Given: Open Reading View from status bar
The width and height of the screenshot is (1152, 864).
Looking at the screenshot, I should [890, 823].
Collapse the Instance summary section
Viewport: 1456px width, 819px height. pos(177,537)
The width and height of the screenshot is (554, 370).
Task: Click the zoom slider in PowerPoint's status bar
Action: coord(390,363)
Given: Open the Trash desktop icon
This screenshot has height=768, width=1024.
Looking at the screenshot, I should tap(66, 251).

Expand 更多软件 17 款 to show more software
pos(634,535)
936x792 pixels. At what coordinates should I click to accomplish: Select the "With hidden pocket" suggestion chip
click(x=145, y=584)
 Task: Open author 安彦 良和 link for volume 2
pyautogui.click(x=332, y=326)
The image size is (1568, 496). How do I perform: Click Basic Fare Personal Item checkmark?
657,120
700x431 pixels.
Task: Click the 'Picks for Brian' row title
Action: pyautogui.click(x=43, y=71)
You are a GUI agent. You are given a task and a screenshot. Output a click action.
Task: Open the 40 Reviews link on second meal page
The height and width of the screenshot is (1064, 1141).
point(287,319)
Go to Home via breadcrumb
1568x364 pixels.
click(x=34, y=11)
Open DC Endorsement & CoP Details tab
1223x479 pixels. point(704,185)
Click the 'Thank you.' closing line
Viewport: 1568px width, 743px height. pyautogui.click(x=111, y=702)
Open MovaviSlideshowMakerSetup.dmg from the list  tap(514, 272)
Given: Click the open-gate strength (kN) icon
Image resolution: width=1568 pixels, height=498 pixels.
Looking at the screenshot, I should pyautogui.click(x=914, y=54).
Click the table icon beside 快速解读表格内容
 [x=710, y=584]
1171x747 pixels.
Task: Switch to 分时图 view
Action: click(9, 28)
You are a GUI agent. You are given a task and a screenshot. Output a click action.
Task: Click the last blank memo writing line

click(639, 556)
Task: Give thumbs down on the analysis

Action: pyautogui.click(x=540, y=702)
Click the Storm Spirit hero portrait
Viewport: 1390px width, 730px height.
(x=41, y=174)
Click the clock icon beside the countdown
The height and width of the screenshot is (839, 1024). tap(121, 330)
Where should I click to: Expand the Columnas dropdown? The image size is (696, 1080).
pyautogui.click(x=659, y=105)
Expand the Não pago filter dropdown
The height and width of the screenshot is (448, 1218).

== Work task ==
The records above need to be output again, verbatim.

== Output for this task ==
Given: Open Reading View from status bar
The width and height of the screenshot is (1152, 864).
Looking at the screenshot, I should [890, 823].
Collapse the Instance summary section
Viewport: 1456px width, 819px height. pos(177,537)
The width and height of the screenshot is (554, 370).
Task: Click the zoom slider in PowerPoint's status bar
Action: coord(390,363)
Given: Open the Trash desktop icon
This screenshot has height=768, width=1024.
Looking at the screenshot, I should tap(66, 251).

Expand 更多软件 17 款 to show more software
pos(634,535)
936x792 pixels. At what coordinates should I click to accomplish: Select the "With hidden pocket" suggestion chip
click(x=145, y=584)
 Task: Open author 安彦 良和 link for volume 2
pyautogui.click(x=332, y=326)
The image size is (1568, 496). How do I perform: Click Basic Fare Personal Item checkmark?
657,120
700x431 pixels.
Task: Click the 'Picks for Brian' row title
Action: pyautogui.click(x=43, y=71)
You are a GUI agent. You are given a task and a screenshot. Output a click action.
Task: Open the 40 Reviews link on second meal page
The height and width of the screenshot is (1064, 1141).
point(287,319)
Go to Home via breadcrumb
1568x364 pixels.
click(x=34, y=11)
Open DC Endorsement & CoP Details tab
1223x479 pixels. point(704,185)
Click the 'Thank you.' closing line
Viewport: 1568px width, 743px height. pyautogui.click(x=111, y=702)
Open MovaviSlideshowMakerSetup.dmg from the list  tap(514, 272)
Given: Click the open-gate strength (kN) icon
Image resolution: width=1568 pixels, height=498 pixels.
Looking at the screenshot, I should pyautogui.click(x=914, y=54).
Click the table icon beside 快速解读表格内容
 [x=710, y=584]
1171x747 pixels.
Task: Switch to 分时图 view
Action: click(9, 28)
You are a GUI agent. You are given a task and a screenshot. Output a click action.
Task: Click the last blank memo writing line

click(639, 556)
Task: Give thumbs down on the analysis

Action: pyautogui.click(x=540, y=702)
Click the Storm Spirit hero portrait
Viewport: 1390px width, 730px height.
(x=41, y=174)
Click the clock icon beside the countdown
The height and width of the screenshot is (839, 1024). tap(121, 330)
Where should I click to: Expand the Columnas dropdown? The image size is (696, 1080).
pyautogui.click(x=659, y=105)
Expand the Não pago filter dropdown
The height and width of the screenshot is (448, 1218).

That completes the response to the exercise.